Job 31 - De onschuld van Job

Tot nu toe hebben Jobs vrienden voortdurend gesuggereerd dat Job op de één of andere manier schuld op zich heeft geladen en daardoor in de problemen is gekomen. Job sluit nu zijn betoog af met met een gedeelte waarin hij door een aantal eden zijn onschuld krachtig verklaart.

Toch zijn zijn woorden niet in de eerste plaats tot zijn vrienden gericht, maar tot God zelf.  Job legt met zijn onschuldbetuiging zijn zaak bij God neer en geeft aan dat Hij recht zal moeten spreken.

(Studiebijbel)

Job 31:1-4
1. Ik heb een verbond gesloten met mijn ogen; hoe kan ik dan begerig naar een jonge vrouw kijken?
2. Want wat is het deel van God van boven, of het eigendom van de Almachtige vanuit de hoogten?
3. Is het niet ondergang voor wie het verkeerde doet, en ongeluk voor wie onrecht bedrijven?
4. Ziet Hij mijn wegen niet, en telt Hij niet al mijn voetstappen?

Ik heb een verbond gesloten met mijn ogen...... Job begint zijn boodschap met te vertellen over een verbond dat hij lang geleden heeft gemaakt met 'zijn ogen'. Dat klinkt een beetje vreemd, maar we weten dat de ogen van een man - zoals Yeshua dat ook zegt - de neiging hebben een vrouw aan te zien om haar te begeren op een wellustige, onreine manier. Dat "aanzien" gebeurt met de ogen. Dit gebeurde al in vroeger tijden als een gevolg van de zondeval. Job heeft, toen hij voor Gods aangezicht een huwelijksverbond sloot, tegen zijn ogen zoiets gezegd als: "Ik ben ge­trouwd en heb geen behoefte aan een andere vrouw. Ik kijk niet met onreine blikken naar een meisje, al is ze misschien nog zo knap of mooi."  Ja, en als Job dit dan vanuit zijn hart met zijn ogen heeft afgesproken, dan heeft dit hem ook altijd 'voor ogen gestaan' en hem weerhouden om begerig naar een jonge vrouw te kijken. Job eerbiedigde het tiende gebod hiermee en leefde een zuiver leven. Zie ook Efeze 5:25-28. Dit hoofdstuk heeft wel raakvlakken met de Bergrede in Mattheüs 5.

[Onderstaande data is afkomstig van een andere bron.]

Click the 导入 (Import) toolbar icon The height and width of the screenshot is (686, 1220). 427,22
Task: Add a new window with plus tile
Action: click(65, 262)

Want wat is het deel van God van boven........ het woordje 'want' laat zien dat Job verder gaat met het voorgaande. Het is een retorische vraag want hij weet dat God uit al die vrouwen, die éne toewijst aan de man, waarmee hij een verbond heeft gesloten. Dat is het deel dat God hem van boven heeft toegewezen. In Leviticus 18:6-17 komt naar voren dat de naaktheid van een vrouw alleen haar eigen man toebehoort. 

het eigendom van de Almachtige vanuit de hoogten....... dit zinsdeel lijkt weer - overeenkomstig de in Job bekende poëtische schrijfwijze - om het eerste deel in andere woorden weer te geven. Het deel is hier het eigendomsrecht van de Almachtige om dit te bepalen.

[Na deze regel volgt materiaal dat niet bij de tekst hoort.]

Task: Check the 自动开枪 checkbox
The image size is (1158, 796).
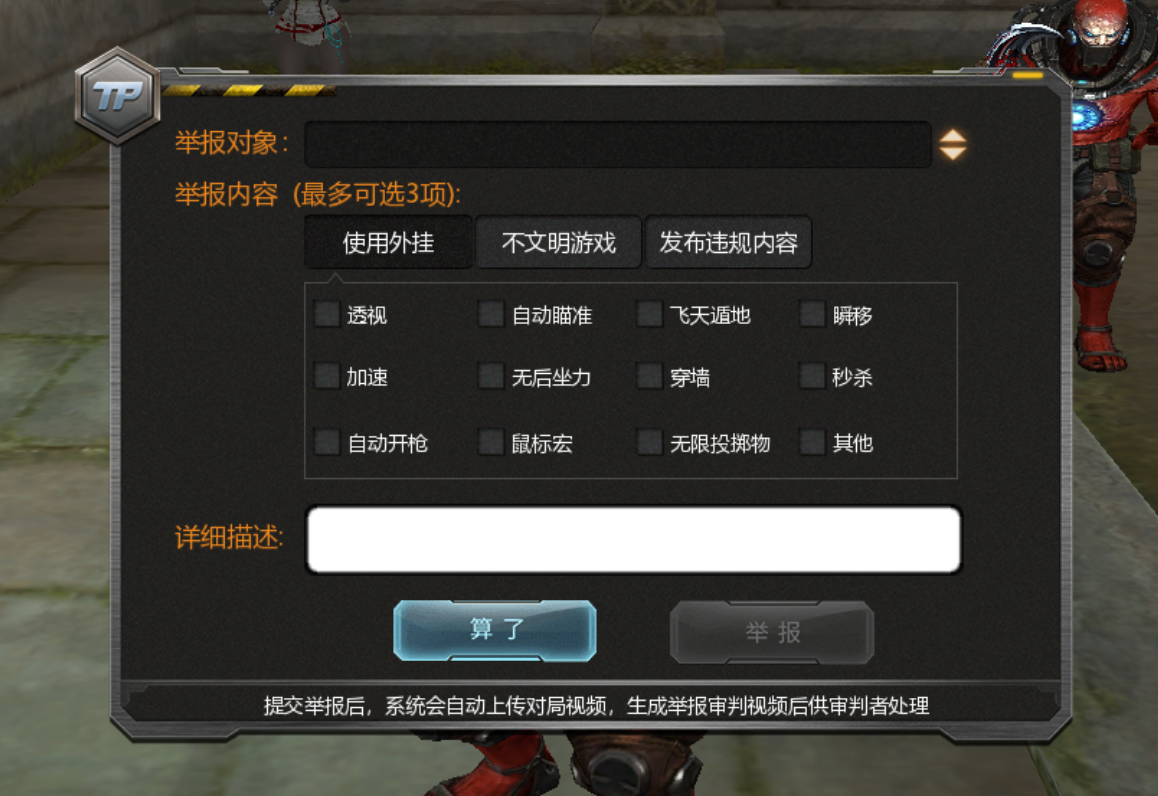Action: (326, 442)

Is het niet ondergang voor wie het verkeerde doet....... Job begrijpt dat, als je het niet zo nauw neemt met Gods aanwijzingen, dat dit je ondergang of ongeluk kan betekenen. Maar deze dingen kan God hem niet aanrekenen en dat weet God. 

Waar komt dan Jobs ondergang vandaan, wat is de reden? Job heeft immers geen onrecht bedreven.

Ziet Hij mijn wegen niet, en telt Hij niet al mijn voetstappen.......?  Jobs boosheid in het vorige hoofdstuk (Job 30:17-23) is nu veranderd in een wanhopig vragen naar het waarom. We zien hier dat hij God niet heeft vaarwel gezegd, dat wat satan wilde bereiken. Hij wil Gods reactie horen, Zijn rechtvaardig oordeel. God heeft toch gezien hoe zijn hart er steeds op uit was om Hem lief te hebben en te gehoorzamen? Hij kan zich niet voorstellen dat het God ontgaan is. 

Job 31:5-8
5. Als ik met leugens heb omgegaan, en mijn voet zich gehaast heeft naar bedrog,
6. laat Hij mij dan wegen in een zuivere weegschaal, en God zal mijn oprechtheid weten.
7. Als mijn schreden van de weg zijn afgeweken, en mijn hart mijn ogen gevolgd is, en er iets aan mijn handen kleeft,
8. dan mag ik zaaien, maar een ander eten, en wat bij mij uitspruit, mag ontworteld worden!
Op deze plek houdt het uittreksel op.